--- WORK REQUIRED ---
Copy every one of the records below word for word, with nothing changed.

Saved entries:
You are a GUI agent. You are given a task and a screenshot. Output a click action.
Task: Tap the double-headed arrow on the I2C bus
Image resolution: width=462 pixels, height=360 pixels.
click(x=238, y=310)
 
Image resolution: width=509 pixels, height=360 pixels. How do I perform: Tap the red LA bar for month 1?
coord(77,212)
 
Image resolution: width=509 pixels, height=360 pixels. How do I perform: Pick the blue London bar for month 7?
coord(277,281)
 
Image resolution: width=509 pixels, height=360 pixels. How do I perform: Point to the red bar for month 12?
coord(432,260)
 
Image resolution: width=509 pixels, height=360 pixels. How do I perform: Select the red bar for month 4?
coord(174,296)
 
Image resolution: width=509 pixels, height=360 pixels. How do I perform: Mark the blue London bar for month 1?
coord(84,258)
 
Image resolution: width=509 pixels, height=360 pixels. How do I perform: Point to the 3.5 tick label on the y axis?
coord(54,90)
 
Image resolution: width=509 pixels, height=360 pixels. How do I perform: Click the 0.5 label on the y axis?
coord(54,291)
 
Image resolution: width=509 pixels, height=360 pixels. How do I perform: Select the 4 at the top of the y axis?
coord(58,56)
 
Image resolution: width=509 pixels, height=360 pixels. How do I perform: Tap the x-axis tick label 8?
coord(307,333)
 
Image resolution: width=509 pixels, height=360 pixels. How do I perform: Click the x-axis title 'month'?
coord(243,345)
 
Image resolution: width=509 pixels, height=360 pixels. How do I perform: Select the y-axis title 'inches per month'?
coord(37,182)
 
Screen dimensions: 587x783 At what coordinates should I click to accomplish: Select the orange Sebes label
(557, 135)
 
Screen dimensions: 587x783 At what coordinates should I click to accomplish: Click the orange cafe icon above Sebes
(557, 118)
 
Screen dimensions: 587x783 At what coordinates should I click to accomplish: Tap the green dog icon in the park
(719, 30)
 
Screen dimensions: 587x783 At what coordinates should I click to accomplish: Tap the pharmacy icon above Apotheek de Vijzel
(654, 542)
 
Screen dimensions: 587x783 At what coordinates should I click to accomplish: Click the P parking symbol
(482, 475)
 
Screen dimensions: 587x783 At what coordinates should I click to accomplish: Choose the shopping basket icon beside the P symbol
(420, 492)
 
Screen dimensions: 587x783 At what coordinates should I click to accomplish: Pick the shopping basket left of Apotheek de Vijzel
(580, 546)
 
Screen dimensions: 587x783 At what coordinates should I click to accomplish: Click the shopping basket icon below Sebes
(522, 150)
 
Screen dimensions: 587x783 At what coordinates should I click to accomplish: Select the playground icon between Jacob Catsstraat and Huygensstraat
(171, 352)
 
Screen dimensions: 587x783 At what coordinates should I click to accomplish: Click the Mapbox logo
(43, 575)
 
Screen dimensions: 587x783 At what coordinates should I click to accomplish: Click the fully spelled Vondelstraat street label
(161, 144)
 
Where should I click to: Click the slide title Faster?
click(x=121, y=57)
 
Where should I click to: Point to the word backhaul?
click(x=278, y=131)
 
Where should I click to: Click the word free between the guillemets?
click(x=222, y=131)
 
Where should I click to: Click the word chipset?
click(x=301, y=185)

--- WRITTEN RESPONSE ---
You are a GUI agent. You are given a task and a screenshot. Output a click action.
Task: Tap the double-headed arrow on the I2C bus
Image resolution: width=462 pixels, height=360 pixels.
click(x=238, y=310)
 
Image resolution: width=509 pixels, height=360 pixels. How do I perform: Tap the red LA bar for month 1?
coord(77,212)
 
Image resolution: width=509 pixels, height=360 pixels. How do I perform: Pick the blue London bar for month 7?
coord(277,281)
 
Image resolution: width=509 pixels, height=360 pixels. How do I perform: Point to the red bar for month 12?
coord(432,260)
 
Image resolution: width=509 pixels, height=360 pixels. How do I perform: Select the red bar for month 4?
coord(174,296)
 
Image resolution: width=509 pixels, height=360 pixels. How do I perform: Mark the blue London bar for month 1?
coord(84,258)
 
Image resolution: width=509 pixels, height=360 pixels. How do I perform: Point to the 3.5 tick label on the y axis?
coord(54,90)
 
Image resolution: width=509 pixels, height=360 pixels. How do I perform: Click the 0.5 label on the y axis?
coord(54,291)
 
Image resolution: width=509 pixels, height=360 pixels. How do I perform: Select the 4 at the top of the y axis?
coord(58,56)
 
Image resolution: width=509 pixels, height=360 pixels. How do I perform: Tap the x-axis tick label 8?
coord(307,333)
 
Image resolution: width=509 pixels, height=360 pixels. How do I perform: Click the x-axis title 'month'?
coord(243,345)
 
Image resolution: width=509 pixels, height=360 pixels. How do I perform: Select the y-axis title 'inches per month'?
coord(37,182)
 
Screen dimensions: 587x783 At what coordinates should I click to accomplish: Select the orange Sebes label
(557, 135)
 
Screen dimensions: 587x783 At what coordinates should I click to accomplish: Click the orange cafe icon above Sebes
(557, 118)
 
Screen dimensions: 587x783 At what coordinates should I click to accomplish: Tap the green dog icon in the park
(719, 30)
 
Screen dimensions: 587x783 At what coordinates should I click to accomplish: Tap the pharmacy icon above Apotheek de Vijzel
(654, 542)
 
Screen dimensions: 587x783 At what coordinates should I click to accomplish: Click the P parking symbol
(482, 475)
 
Screen dimensions: 587x783 At what coordinates should I click to accomplish: Choose the shopping basket icon beside the P symbol
(420, 492)
 
Screen dimensions: 587x783 At what coordinates should I click to accomplish: Pick the shopping basket left of Apotheek de Vijzel
(580, 546)
 
Screen dimensions: 587x783 At what coordinates should I click to accomplish: Click the shopping basket icon below Sebes
(522, 150)
 
Screen dimensions: 587x783 At what coordinates should I click to accomplish: Select the playground icon between Jacob Catsstraat and Huygensstraat
(171, 352)
 
Screen dimensions: 587x783 At what coordinates should I click to accomplish: Click the Mapbox logo
(43, 575)
 
Screen dimensions: 587x783 At what coordinates should I click to accomplish: Click the fully spelled Vondelstraat street label
(161, 144)
 
Where should I click to: Click the slide title Faster?
click(x=121, y=57)
 
Where should I click to: Point to the word backhaul?
click(x=278, y=131)
 
Where should I click to: Click the word free between the guillemets?
click(x=222, y=131)
 
Where should I click to: Click the word chipset?
click(x=301, y=185)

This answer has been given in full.